Your Friday Briefing: Macron Pushes Through Pension Bill

Your Friday Briefing: Macron Pushes Through Pension Bill

President Emmanuel Macron pushed through contentious legislation to raise France’s retirement age — without a full vote in parliament. The decision inflamed tensions and set the stage for a no-confidence vote against his government.

The move, which allows the retirement age to be raised to 64 from 62, drew calls for more protests after two months of mass demonstrations and strikes. In parliament, opposition lawmakers sang the national anthem and banged on their desks. On the streets, protesters pledged to continue the fight.

Macron used a constitutional measure to enact the bill without putting it to a vote in the National Assembly, the lower and more powerful house of Parliament. The upper house, the Senate, approved the bill. Macron’s party and its allies hold only a slim majority in the National Assembly and did not have enough votes to pass the bill.

The decision to avoid a vote is legal — but will be regarded by Macron’s opponents as anti-democratic. A no-confidence vote in the National Assembly is expected in the coming days, most likely on Monday, but it’s unlikely to succeed.

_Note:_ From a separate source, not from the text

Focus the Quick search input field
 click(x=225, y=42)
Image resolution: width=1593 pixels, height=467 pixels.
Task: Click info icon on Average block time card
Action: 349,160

If it did pass, it would bring down his prime minister and the cabinet, and the bill would be rejected.

The confrontation over the past months has already revealed a weakened and more isolated president as he navigates his second and final term in office. It could define Macron’s legacy, especially if the right-wing politician Marine Le Pen succeeds him.

Macron’s stance: He says France’s pension system is in “an increasingly precarious state” because retirees are living longer and their numbers are growing faster than those of today’s workers, whose taxes finance the system.

Analysis: France’s attachment to retirement is complex, touching on its history, identity and pride in social and labor rights. The country reveres retirement and a generous balance between work and leisure. In polls, roughly two-thirds of people say they disapprove of the plan.


President Andrzej Duda said that four of Poland’s MIG fighters will go to Ukraine “literally in the next few days.” It would be the first delivery of jets from a NATO country.

Duda said that the rapid delivery of the four MIGs would be followed “gradually” by more than a dozen others that Poland has in its stocks.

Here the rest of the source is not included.